▶ EXCERPT TO READ:
—————
Photo Credit: Bellah Zulu / ACNS
[ACNS, by Gavin Drake] Reconciliation is the theme of the latest edition of Anglican World, which contains an in-depth interview with Canon Sarah Snyder, the Archbishop of Canterbury’s new advisor for reconciliation. The quarterly magazine of the Anglican Communion also has interviews with the Roman Catholic Archbishop of Lahore and the Anglican Bishop of Sialkot, two of the pairs of 19 bishops sent out for mission by Pope Francis and Archbishop Welby last month. It also takes a look at Arkan (corners), a cultural centre located in St Mark’s Anglican / Episcopal Pro-Cathedral in Alexandria, Egypt’s second city, which is helping to “draw together young people of different faiths and enable them to build bridges through the creative arts.”
“I see reconciliation as being the hands and feet of God to glorify him by modelling love of Him to our neighbours,” Canon Snyder told Anglican World. She explained the her first taste of poverty and inequality was while she was growing up in Bermuda where her father worked as a lawyer and was also a churchwarden. As a child, she joined her parents in giving out food parcels to those without enough to eat. “That early experience instilled a passion for justice and reconciliation that has never left me,” she said.
Her first experience of mediation came in 1989 when she and her husband John took a sabbatical to cross the Sahara in an old Land Rover. Anglican World takes up the story: “After an unnerving experience crossing the Algerian border, when they ended up drinking mint tea with the armed guards who had been demanding a bribe, they lived with the Tuareg tribes for more than a year.
“They produced a film for European schools, highlighting the richness of African culture and hospitality of nomadic life. They also helped mediate over the issue of forced settlement for the Tuareg nomads, helping others recognise their inter-dependence with the desert environment.
“Sarah said, ‘That was my first exposure to mediation and to Islam. We became deep friends with our Tuareg hosts, and witnessed Islam and the Muslim way of life from the inside. I left with a huge respect for Muslims – their prayer life and dedication to trying to live every aspect of their life for God has never left me.’”
—————
Items from a dataset:
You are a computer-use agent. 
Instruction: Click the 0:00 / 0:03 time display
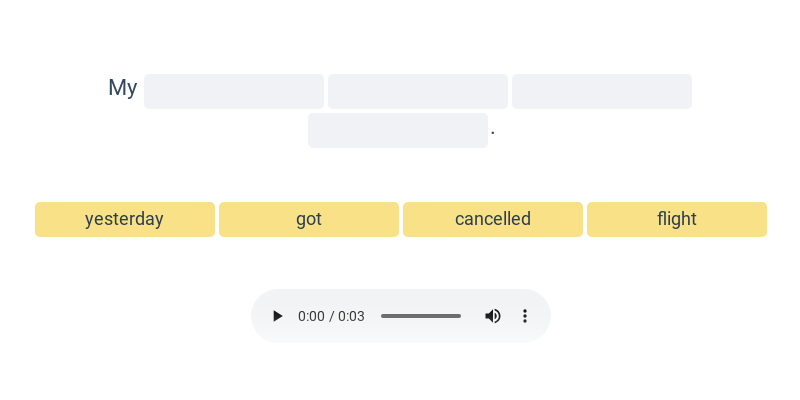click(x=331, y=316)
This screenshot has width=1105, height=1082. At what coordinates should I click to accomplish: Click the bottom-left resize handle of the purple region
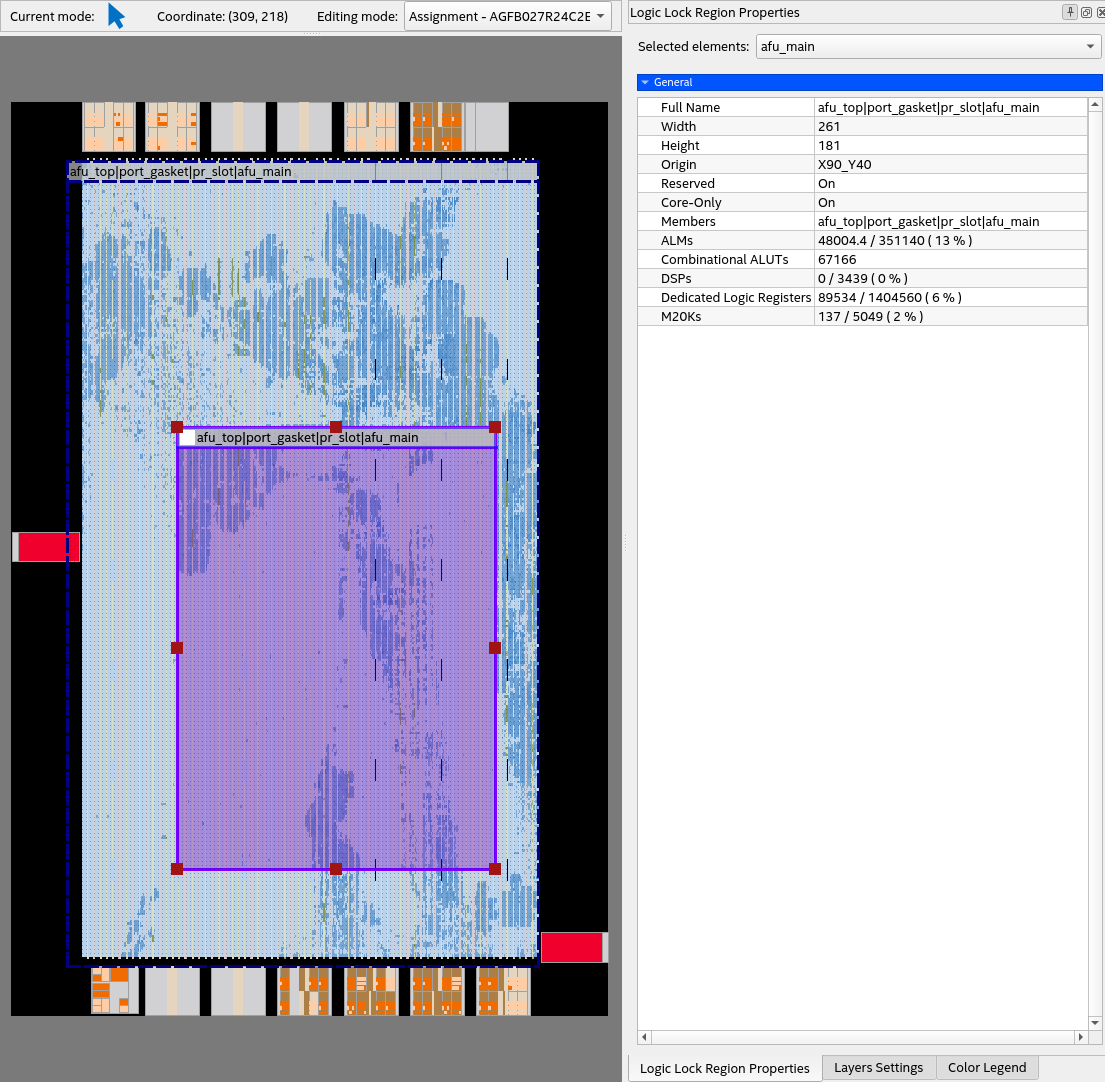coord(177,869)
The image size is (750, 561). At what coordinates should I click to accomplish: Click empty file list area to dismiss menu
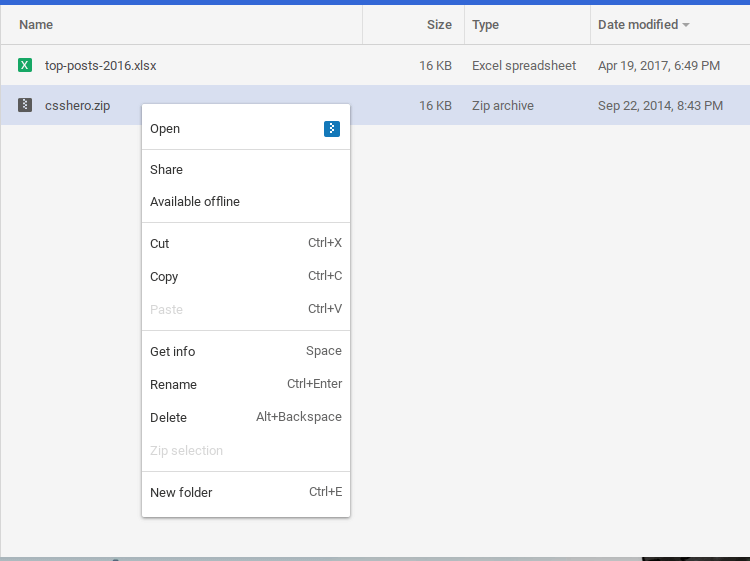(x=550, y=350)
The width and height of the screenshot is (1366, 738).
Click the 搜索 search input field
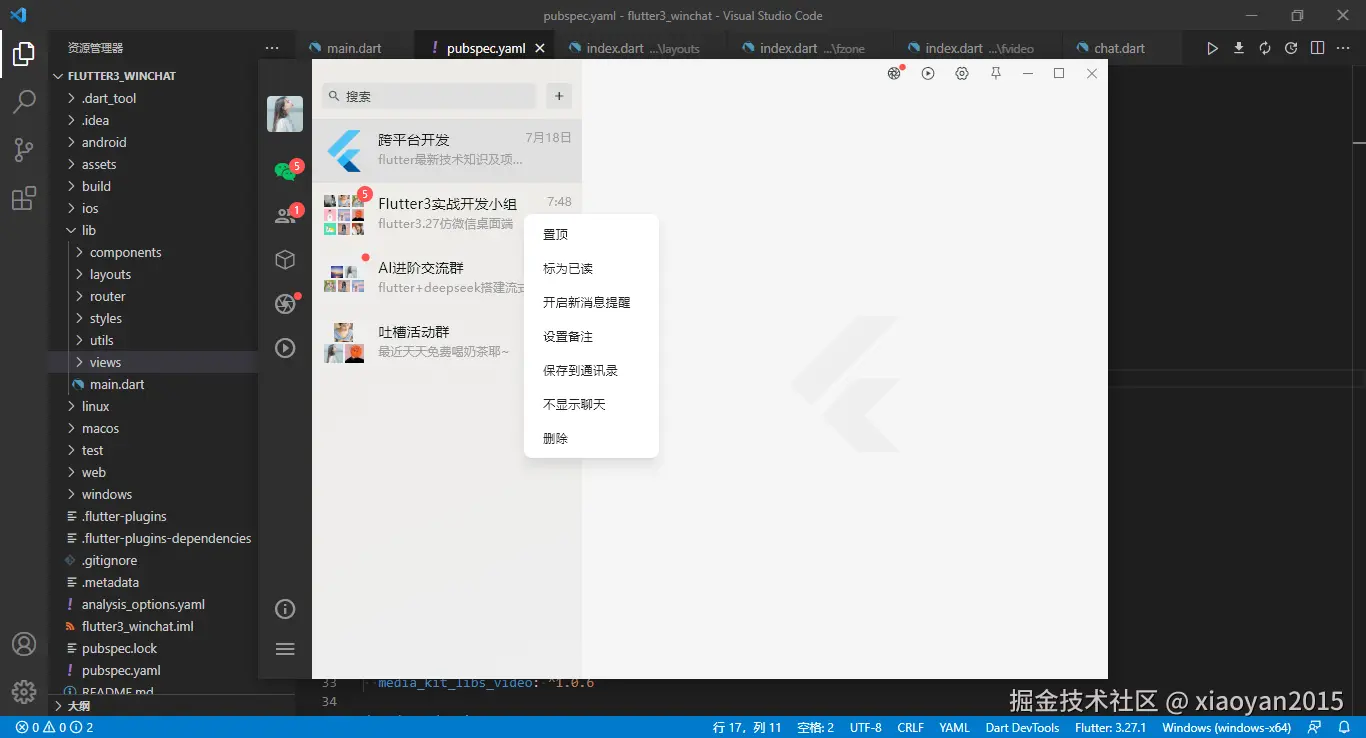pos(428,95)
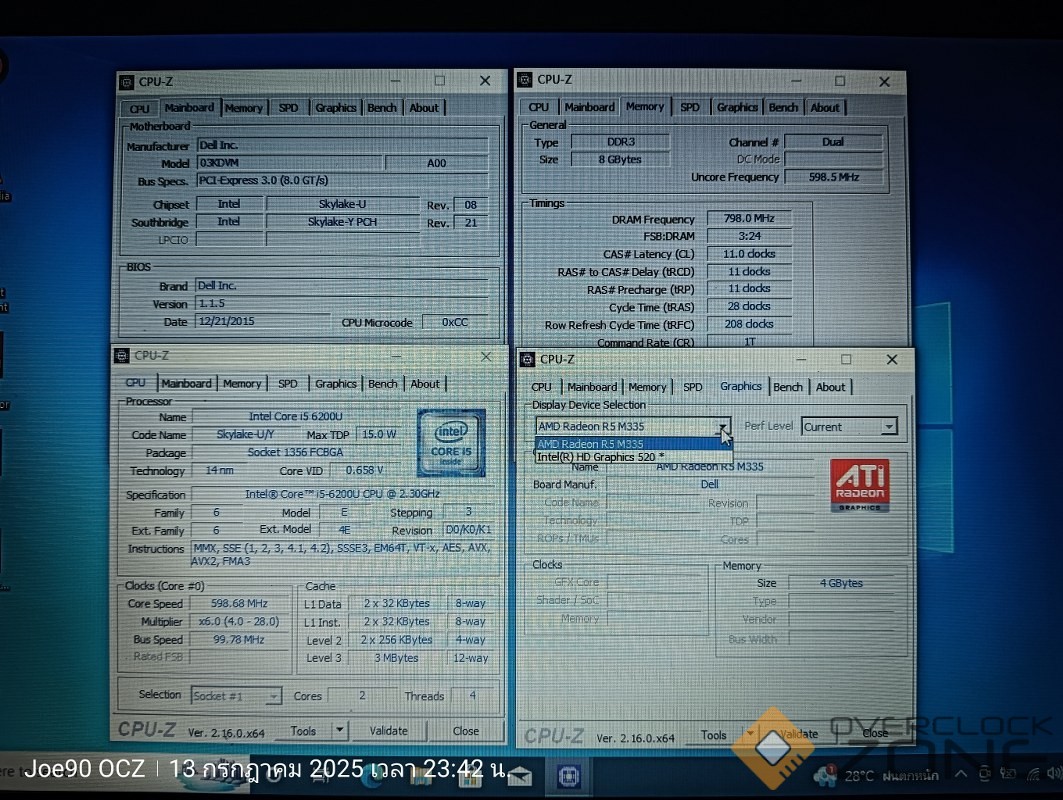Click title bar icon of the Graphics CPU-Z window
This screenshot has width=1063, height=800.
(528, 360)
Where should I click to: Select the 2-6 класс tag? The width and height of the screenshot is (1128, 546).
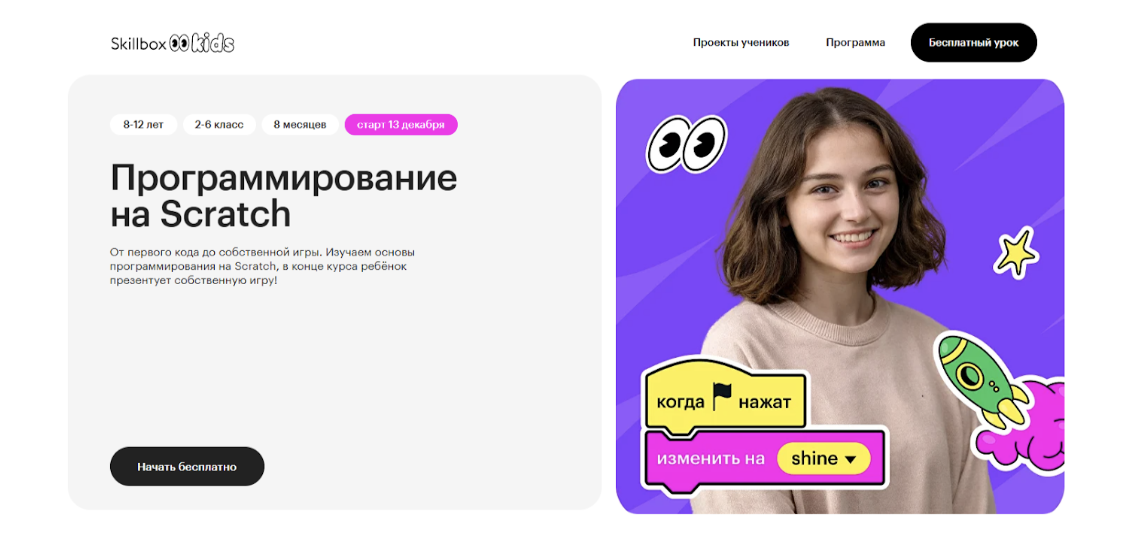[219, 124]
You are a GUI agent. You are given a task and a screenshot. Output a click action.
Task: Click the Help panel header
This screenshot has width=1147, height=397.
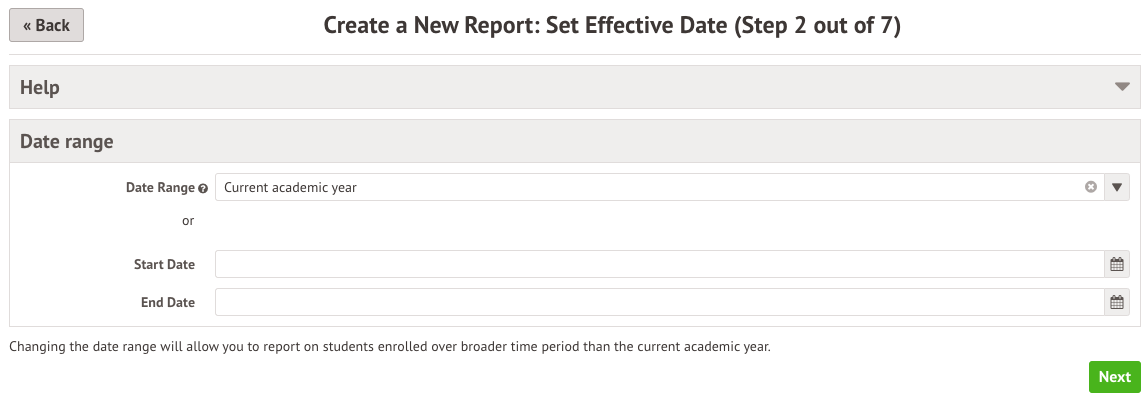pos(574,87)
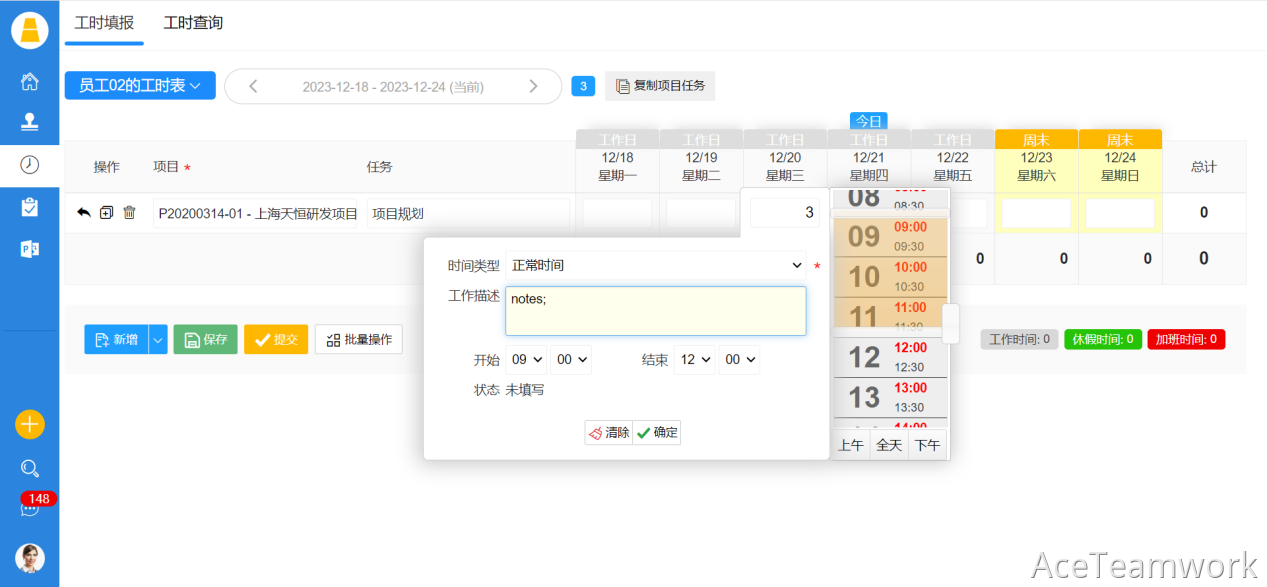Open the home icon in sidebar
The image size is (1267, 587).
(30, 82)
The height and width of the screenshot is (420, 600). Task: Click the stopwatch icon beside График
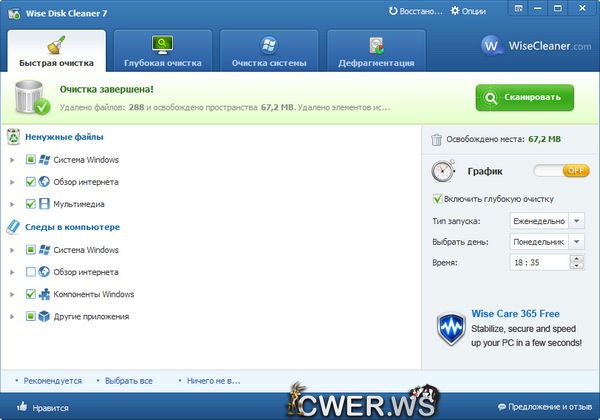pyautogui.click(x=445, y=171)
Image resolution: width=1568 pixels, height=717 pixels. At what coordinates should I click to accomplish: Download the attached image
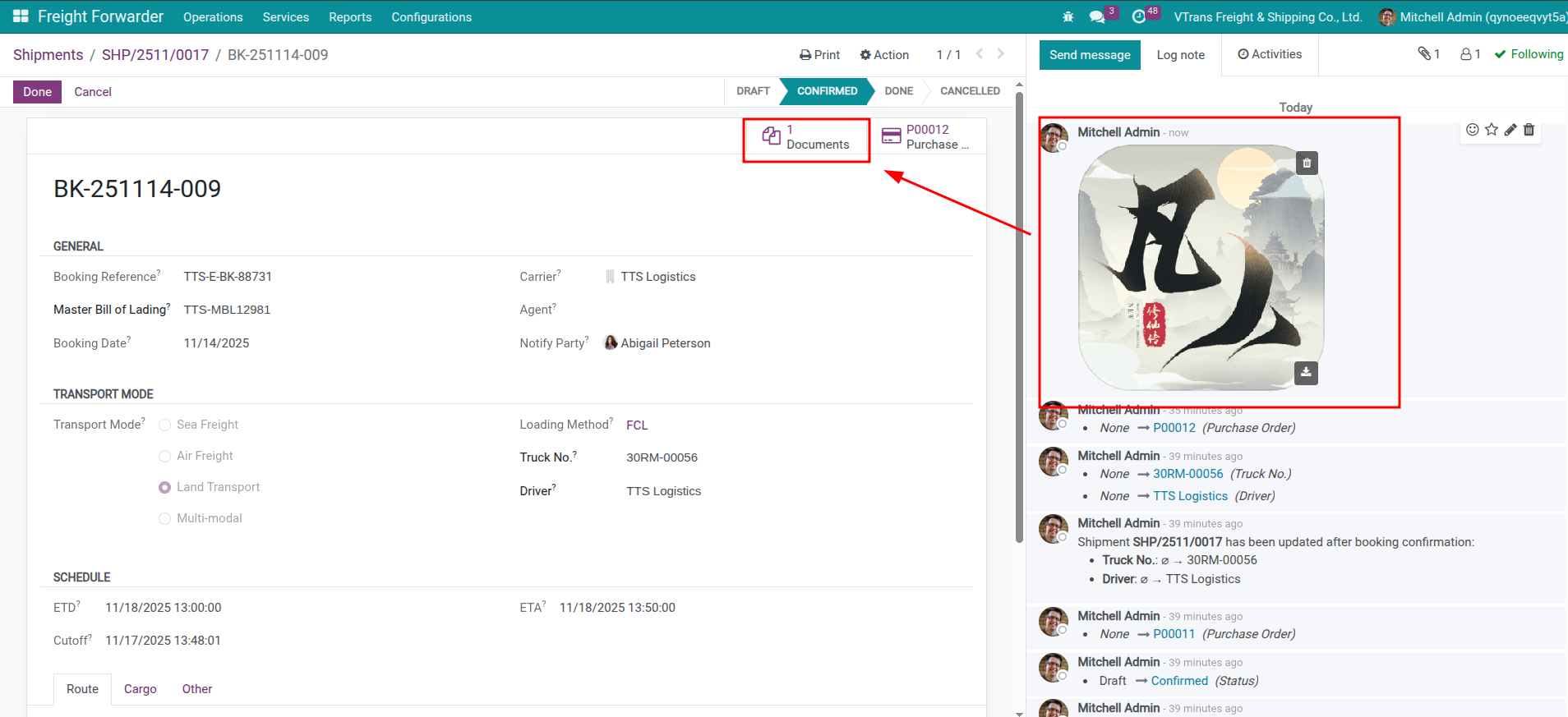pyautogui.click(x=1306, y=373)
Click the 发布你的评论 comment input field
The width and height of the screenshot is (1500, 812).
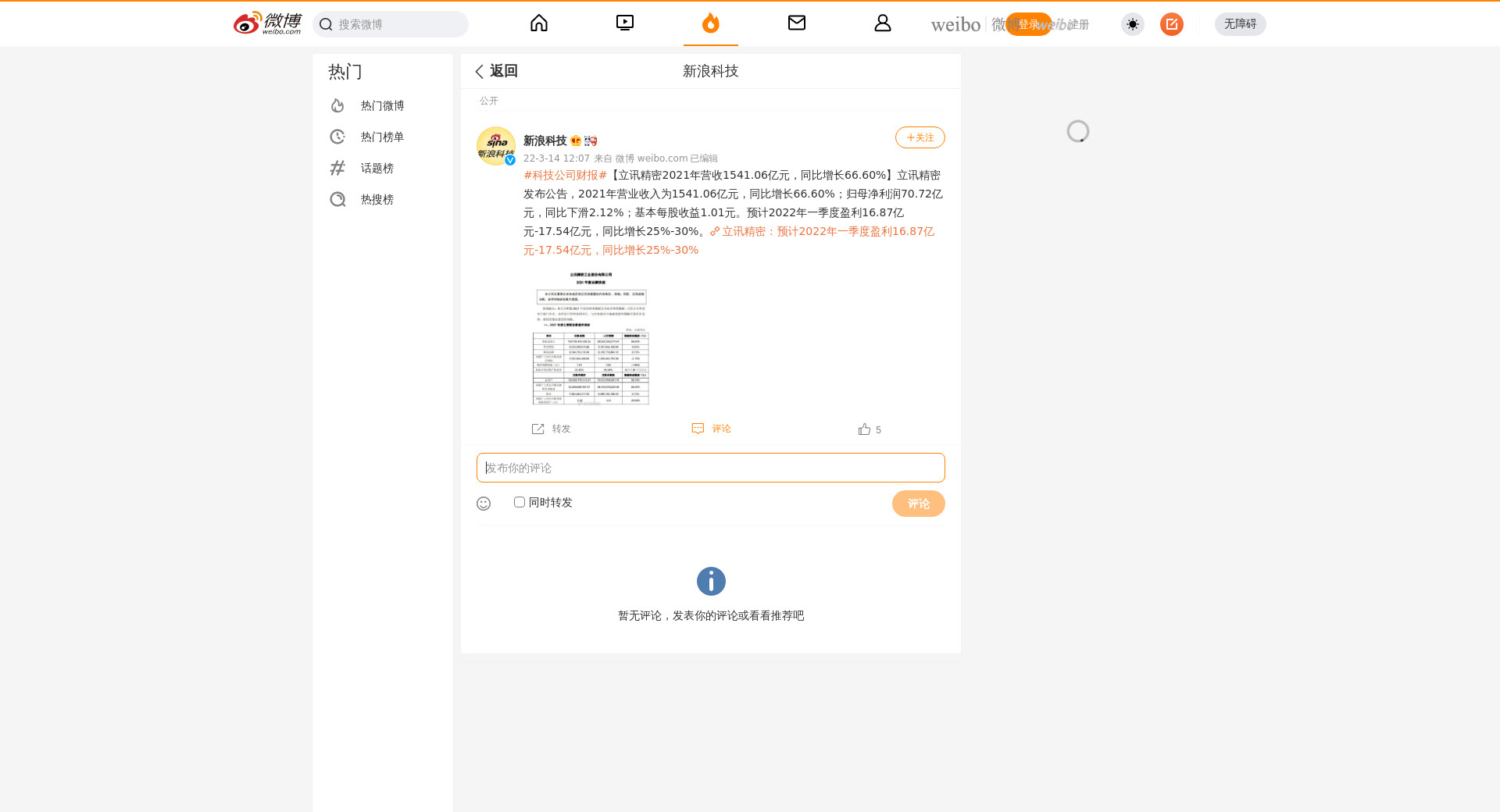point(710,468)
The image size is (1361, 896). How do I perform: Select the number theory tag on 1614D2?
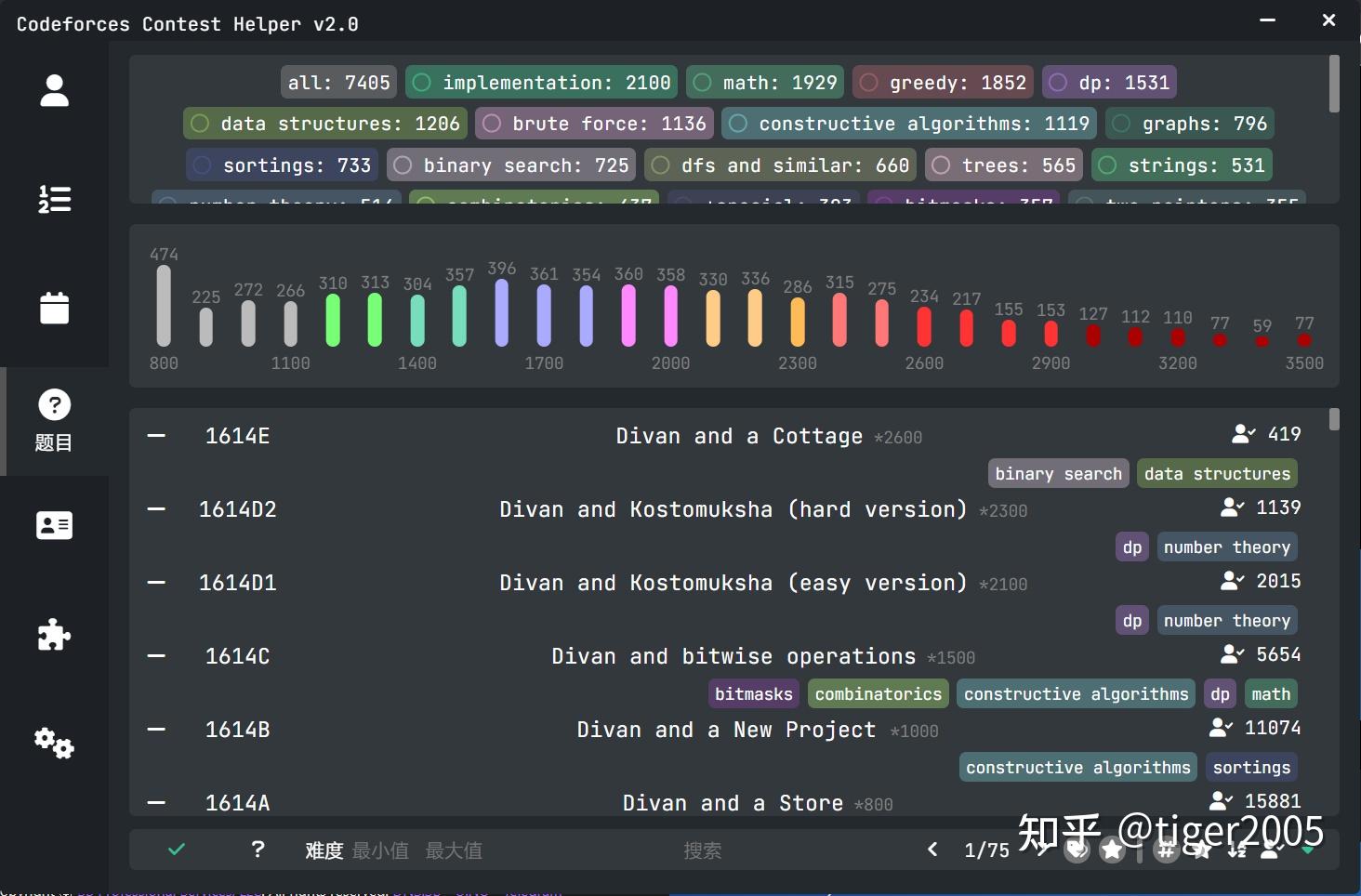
—————
▶ TASKS TO CARRY OUT:
- 1) According to the news item about Anglican World, in what year did Canon Sarah Snyder have her first experience of mediation?
- 2) Duplicate the news item about Anglican World from "Her first experience" up to and including "than a year.".

▶ LIST OF SOLUTIONS:
- 1) 1989

- 2)
Her first experience of mediation came in 1989 when she and her husband John took a sabbatical to cross the Sahara in an old Land Rover. Anglican World takes up the story: “After an unnerving experience crossing the Algerian border, when they ended up drinking mint tea with the armed guards who had been demanding a bribe, they lived with the Tuareg tribes for more than a year.